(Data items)
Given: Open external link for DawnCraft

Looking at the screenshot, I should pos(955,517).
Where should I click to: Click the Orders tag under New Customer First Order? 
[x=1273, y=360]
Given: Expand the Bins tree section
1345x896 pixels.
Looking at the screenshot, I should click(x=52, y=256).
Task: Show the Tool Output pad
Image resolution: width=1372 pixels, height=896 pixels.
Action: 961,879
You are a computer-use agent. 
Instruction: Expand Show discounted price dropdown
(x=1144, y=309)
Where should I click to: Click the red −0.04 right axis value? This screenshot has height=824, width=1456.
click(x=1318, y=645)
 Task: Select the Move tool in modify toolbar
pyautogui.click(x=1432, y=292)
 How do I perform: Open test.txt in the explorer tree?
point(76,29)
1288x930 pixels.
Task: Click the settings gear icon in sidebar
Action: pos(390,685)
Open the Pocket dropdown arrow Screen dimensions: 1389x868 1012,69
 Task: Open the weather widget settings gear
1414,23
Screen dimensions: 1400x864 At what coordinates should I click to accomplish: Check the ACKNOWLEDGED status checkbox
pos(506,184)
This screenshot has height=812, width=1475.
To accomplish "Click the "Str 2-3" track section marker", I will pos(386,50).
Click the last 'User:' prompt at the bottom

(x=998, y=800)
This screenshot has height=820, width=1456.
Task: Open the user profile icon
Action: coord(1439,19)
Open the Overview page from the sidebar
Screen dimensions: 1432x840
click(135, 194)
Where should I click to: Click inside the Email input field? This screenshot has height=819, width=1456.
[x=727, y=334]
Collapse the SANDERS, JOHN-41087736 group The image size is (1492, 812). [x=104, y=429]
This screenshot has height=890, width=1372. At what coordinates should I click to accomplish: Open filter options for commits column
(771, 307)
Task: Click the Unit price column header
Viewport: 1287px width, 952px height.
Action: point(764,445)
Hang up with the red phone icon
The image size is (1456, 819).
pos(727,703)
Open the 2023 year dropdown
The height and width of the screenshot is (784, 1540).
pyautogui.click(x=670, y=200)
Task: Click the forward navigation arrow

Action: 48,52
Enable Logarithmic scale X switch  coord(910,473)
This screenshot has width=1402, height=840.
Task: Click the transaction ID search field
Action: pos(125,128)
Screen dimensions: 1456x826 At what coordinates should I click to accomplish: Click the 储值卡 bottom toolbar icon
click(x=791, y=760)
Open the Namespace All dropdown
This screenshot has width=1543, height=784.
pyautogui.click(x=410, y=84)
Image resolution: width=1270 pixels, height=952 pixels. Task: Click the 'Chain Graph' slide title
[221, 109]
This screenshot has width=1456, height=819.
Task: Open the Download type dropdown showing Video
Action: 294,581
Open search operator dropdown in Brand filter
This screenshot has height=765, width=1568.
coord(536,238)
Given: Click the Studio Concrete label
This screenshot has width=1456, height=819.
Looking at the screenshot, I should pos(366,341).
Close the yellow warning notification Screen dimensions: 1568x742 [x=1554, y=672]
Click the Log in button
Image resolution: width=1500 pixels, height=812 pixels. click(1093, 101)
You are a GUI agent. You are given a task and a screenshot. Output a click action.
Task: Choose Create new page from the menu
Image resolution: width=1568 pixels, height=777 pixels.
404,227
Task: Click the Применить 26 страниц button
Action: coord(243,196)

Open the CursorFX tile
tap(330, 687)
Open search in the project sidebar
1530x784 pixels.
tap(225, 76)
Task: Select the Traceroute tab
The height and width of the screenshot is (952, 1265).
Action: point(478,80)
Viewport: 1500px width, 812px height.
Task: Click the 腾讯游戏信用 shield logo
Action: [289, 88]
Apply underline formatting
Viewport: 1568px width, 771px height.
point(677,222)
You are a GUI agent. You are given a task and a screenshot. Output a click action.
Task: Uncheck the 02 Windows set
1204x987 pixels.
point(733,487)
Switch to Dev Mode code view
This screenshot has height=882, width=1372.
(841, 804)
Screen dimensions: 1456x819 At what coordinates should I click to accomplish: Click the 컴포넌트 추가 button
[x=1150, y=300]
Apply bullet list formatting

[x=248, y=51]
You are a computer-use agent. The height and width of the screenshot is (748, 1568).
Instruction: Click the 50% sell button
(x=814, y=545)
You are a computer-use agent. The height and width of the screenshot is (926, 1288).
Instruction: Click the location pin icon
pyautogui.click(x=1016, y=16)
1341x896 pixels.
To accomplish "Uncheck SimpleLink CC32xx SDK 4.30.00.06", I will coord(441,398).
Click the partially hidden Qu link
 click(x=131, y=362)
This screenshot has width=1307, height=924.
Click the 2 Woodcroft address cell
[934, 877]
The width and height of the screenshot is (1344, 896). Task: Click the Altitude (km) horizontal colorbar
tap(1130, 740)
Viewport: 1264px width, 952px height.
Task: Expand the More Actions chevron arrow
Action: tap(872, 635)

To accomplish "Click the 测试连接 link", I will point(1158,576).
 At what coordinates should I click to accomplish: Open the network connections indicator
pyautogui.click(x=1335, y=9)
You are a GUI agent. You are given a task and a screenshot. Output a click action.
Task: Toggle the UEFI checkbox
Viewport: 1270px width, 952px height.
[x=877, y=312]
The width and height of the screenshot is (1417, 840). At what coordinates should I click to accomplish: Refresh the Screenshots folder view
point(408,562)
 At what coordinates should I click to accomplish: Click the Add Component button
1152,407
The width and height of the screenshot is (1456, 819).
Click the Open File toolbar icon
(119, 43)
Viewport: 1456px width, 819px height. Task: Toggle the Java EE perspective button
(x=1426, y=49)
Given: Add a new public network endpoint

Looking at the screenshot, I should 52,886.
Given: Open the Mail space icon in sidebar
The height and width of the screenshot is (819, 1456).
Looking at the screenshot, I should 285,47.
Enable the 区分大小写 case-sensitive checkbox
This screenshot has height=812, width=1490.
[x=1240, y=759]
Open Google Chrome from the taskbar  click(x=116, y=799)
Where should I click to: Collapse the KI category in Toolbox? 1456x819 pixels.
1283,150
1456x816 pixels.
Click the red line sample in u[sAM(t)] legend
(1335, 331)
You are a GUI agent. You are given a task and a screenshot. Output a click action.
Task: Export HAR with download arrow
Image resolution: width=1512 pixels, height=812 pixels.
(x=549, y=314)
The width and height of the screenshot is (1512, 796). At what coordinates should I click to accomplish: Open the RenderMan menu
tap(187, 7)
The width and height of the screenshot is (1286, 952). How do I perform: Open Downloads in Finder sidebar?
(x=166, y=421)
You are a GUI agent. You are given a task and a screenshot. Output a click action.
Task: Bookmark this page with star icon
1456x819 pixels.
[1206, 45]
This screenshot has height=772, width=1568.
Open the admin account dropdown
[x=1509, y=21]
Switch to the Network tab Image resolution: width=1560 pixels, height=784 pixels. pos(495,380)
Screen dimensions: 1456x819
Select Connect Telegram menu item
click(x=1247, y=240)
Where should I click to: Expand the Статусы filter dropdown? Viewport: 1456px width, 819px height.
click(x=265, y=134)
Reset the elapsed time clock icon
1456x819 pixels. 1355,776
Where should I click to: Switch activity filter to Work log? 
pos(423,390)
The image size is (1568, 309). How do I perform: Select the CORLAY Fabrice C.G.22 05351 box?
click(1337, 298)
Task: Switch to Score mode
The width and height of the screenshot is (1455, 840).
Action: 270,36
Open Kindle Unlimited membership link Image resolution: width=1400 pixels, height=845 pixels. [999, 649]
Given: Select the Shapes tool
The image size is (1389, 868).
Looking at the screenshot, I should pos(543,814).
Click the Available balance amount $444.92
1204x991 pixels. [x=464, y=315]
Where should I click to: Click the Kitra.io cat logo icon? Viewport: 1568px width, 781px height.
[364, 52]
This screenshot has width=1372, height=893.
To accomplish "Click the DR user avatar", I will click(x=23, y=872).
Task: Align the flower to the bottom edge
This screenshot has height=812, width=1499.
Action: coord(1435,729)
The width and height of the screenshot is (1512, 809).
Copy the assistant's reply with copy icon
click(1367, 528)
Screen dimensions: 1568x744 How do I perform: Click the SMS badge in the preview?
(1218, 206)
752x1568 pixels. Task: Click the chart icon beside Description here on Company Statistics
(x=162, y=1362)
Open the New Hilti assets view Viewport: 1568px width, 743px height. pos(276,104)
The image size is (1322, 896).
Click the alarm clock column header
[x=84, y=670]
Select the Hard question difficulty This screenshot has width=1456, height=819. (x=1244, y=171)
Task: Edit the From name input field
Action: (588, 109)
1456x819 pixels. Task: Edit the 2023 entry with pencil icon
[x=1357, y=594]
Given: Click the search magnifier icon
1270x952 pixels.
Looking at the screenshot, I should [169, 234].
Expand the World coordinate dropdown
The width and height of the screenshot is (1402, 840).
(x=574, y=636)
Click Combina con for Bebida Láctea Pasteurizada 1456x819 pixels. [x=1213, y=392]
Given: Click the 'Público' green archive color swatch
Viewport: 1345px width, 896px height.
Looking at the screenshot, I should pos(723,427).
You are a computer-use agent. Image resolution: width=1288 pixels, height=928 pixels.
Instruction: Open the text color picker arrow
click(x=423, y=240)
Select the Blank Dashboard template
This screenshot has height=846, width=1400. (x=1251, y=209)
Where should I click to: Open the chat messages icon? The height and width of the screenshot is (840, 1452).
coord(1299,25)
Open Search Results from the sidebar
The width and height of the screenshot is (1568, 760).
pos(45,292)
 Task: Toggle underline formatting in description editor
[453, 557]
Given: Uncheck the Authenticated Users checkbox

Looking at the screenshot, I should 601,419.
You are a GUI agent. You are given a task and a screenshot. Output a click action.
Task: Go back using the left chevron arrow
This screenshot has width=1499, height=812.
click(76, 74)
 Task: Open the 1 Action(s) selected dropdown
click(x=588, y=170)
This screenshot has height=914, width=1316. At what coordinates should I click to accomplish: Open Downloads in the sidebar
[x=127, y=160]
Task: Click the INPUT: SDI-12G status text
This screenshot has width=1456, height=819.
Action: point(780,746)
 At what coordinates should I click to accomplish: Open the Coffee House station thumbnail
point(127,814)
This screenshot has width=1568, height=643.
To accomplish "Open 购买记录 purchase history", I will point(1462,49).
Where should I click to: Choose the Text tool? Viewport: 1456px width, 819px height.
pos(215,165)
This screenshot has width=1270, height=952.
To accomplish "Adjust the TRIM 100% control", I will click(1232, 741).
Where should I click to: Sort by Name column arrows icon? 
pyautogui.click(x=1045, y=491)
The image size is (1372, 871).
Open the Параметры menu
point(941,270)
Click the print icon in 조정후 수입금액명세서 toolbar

== Exercise goal ==
In the records above, how many lines contain the string "page"? State that number only.

== Written response ==
3